If I think of this from a social customer care context what are the implications of someone with a rising Klout score? Do they suddenly become more influential? More dangerous? A greater risk if I ignore them should they complain? Should I suddenly ‘follow’ them, try to become their friend, try to have a conversation with them?
And conversely if their Klout score should start to fall, should I care a little less about them? If they complain and their Klout score is below 50, should I not be so concerned?
I read two articles recently.
The first – How long is too long to wait for customer service. This short article showed two lists. One with the ten companies with the shortest call hold times, the other with ten companies with the quickest email response times.
This got me thinking about the notion of ‘quickest’.

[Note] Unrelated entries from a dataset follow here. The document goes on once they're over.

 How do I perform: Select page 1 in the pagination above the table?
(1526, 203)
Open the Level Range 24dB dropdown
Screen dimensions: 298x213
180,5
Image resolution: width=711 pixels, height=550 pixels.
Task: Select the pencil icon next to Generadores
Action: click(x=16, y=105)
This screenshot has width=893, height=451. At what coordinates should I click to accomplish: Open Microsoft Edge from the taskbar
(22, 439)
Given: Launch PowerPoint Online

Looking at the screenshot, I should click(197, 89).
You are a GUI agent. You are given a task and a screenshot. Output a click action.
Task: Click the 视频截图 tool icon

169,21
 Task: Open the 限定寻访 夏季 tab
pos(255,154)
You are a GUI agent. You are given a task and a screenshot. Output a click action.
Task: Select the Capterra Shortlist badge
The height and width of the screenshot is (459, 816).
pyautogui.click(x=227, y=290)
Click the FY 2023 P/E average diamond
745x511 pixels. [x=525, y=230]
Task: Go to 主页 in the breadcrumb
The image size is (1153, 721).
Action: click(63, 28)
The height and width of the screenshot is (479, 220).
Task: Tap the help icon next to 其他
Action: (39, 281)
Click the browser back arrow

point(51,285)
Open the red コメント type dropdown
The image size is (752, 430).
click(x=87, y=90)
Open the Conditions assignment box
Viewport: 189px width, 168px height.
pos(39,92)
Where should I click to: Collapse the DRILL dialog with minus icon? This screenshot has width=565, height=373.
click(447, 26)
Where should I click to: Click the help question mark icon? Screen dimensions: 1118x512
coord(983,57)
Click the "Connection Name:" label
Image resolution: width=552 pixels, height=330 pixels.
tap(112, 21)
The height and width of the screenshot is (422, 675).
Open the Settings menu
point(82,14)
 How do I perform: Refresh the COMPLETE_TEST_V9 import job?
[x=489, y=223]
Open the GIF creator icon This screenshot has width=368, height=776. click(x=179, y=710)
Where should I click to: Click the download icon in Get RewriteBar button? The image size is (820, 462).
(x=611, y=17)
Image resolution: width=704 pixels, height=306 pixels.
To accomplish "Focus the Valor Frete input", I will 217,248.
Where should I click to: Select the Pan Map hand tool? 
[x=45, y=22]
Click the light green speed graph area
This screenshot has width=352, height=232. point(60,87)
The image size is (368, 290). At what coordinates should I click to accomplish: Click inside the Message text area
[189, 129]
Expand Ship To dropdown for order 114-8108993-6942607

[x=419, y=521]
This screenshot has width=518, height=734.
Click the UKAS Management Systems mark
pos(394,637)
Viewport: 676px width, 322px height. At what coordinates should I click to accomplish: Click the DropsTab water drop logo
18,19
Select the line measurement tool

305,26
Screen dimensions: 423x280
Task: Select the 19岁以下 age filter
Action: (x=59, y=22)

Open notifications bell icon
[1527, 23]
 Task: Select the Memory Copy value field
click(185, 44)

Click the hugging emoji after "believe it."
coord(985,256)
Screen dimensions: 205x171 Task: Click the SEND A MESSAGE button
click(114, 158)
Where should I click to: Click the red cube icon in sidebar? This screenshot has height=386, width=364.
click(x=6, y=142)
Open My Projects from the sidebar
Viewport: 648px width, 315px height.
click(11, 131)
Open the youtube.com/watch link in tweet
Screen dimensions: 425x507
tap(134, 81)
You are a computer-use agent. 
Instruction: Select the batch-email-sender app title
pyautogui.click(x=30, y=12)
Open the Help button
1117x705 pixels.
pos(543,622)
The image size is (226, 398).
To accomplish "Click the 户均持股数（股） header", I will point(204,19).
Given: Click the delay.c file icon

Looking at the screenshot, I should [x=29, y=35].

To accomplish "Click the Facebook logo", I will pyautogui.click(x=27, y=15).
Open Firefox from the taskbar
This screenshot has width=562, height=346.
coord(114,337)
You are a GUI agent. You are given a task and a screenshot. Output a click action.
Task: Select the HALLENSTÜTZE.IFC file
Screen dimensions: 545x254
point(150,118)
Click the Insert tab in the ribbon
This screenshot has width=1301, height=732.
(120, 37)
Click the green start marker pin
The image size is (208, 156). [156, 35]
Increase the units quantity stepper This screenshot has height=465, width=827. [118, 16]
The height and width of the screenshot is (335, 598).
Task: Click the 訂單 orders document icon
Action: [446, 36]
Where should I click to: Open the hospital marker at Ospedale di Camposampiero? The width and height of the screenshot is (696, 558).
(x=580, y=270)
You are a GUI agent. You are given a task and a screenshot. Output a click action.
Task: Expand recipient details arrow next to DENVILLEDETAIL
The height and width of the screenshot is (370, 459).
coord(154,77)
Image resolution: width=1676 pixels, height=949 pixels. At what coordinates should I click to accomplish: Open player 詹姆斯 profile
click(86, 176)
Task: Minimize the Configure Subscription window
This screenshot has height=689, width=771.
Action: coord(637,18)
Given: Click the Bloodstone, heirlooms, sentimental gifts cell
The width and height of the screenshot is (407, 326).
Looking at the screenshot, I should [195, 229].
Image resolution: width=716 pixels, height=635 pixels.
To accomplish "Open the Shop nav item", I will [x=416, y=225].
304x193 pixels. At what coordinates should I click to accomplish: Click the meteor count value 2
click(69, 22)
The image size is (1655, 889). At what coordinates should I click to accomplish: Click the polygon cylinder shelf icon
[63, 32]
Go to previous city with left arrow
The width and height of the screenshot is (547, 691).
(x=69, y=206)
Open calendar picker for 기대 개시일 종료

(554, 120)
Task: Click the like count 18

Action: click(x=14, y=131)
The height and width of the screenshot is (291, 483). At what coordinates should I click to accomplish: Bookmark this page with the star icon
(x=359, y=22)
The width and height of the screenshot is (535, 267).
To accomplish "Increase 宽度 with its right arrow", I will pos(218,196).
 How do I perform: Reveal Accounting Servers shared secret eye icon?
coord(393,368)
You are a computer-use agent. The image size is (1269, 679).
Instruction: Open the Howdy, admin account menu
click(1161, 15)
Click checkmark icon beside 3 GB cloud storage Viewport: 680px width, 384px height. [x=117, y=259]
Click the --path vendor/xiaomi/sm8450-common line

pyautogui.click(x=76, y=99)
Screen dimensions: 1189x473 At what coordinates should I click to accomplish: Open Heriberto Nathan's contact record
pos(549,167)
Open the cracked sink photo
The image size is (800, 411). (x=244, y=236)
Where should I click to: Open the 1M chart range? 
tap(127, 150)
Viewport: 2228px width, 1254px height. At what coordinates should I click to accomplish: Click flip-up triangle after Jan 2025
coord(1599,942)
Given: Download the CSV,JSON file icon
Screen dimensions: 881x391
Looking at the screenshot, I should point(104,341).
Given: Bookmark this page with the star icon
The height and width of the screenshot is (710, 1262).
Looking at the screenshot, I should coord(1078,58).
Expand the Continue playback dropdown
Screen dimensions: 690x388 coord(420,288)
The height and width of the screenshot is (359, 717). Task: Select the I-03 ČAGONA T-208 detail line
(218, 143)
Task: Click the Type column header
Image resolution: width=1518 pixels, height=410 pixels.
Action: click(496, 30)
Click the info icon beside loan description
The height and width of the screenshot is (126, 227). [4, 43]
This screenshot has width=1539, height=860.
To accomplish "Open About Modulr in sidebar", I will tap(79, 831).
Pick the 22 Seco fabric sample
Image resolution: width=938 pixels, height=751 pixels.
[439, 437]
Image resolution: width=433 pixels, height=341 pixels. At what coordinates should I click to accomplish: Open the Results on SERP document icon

Is being on hold for three minutes ‘quick’? I know that it is quicker than being on hold for ‘four’ or ‘five’ or ‘15’ minutes.
Is having your email answered in 48 minutes or five hours or three days ‘quick’?
Does the ‘quickest’ email or the ‘shortest’ call hold time suddenly become the slowest or the longest when you don’t get what you want?
What do you focus on? Trying to give the customer what they set out to achieve? Or being the quickest?
The other article I read was an interview on the Econsultancy blog – Start me up! A profile of email sentiment service Chorus. According to the interview: Chorus is sentiment analysis for customer support emails. The post finishes with one of the founders sharing their vision of the future for Chorus: …always being able to answer the question “which customer needs my attention the most right now”.
Effectively, Chorus tries to rise above the traditional time-stamped nature of customer service, and brings in elements such as ‘sentiment analysis, social influence, topic and theme’. The end result is a far richer customer service picture that allows me to in theory, and this is my interpretation, prioritise:
- issues over customers
- customers over customers
- issues over issues
- customers over issues
This got me thinking about change and how over the last two to three years the changes that have taken place within customer service are truly profound.
For companies, they have a far richer set of tools to communicate, engage and understand their customers, and a far more complex and disjointed customer service proposition to participate in.
For customers, the changes have been no less dramatic. The decentralisation of the service ecosystem on the one hand combined with the democratisation of communication channels on the other.
Software such as Chorus is just one part of that emergent ecosystem. The thought I struggle with, however, is that unless companies choose to focus on resolving root cause, the true potential of social will continue to be overlooked in favour of short term PR plasters.
So what is the connection between these three stories?
I’m not sure to be honest. But I do know this. Customer service is in a period of transition, new ways of working and communicating are emerging alongside ‘how we’ve always done it’. Whether you succeed in this increasingly social world is not down to the incredible technology that bombards us every day, but rather the thinking that lies behind it. Where you choose to look is down to you.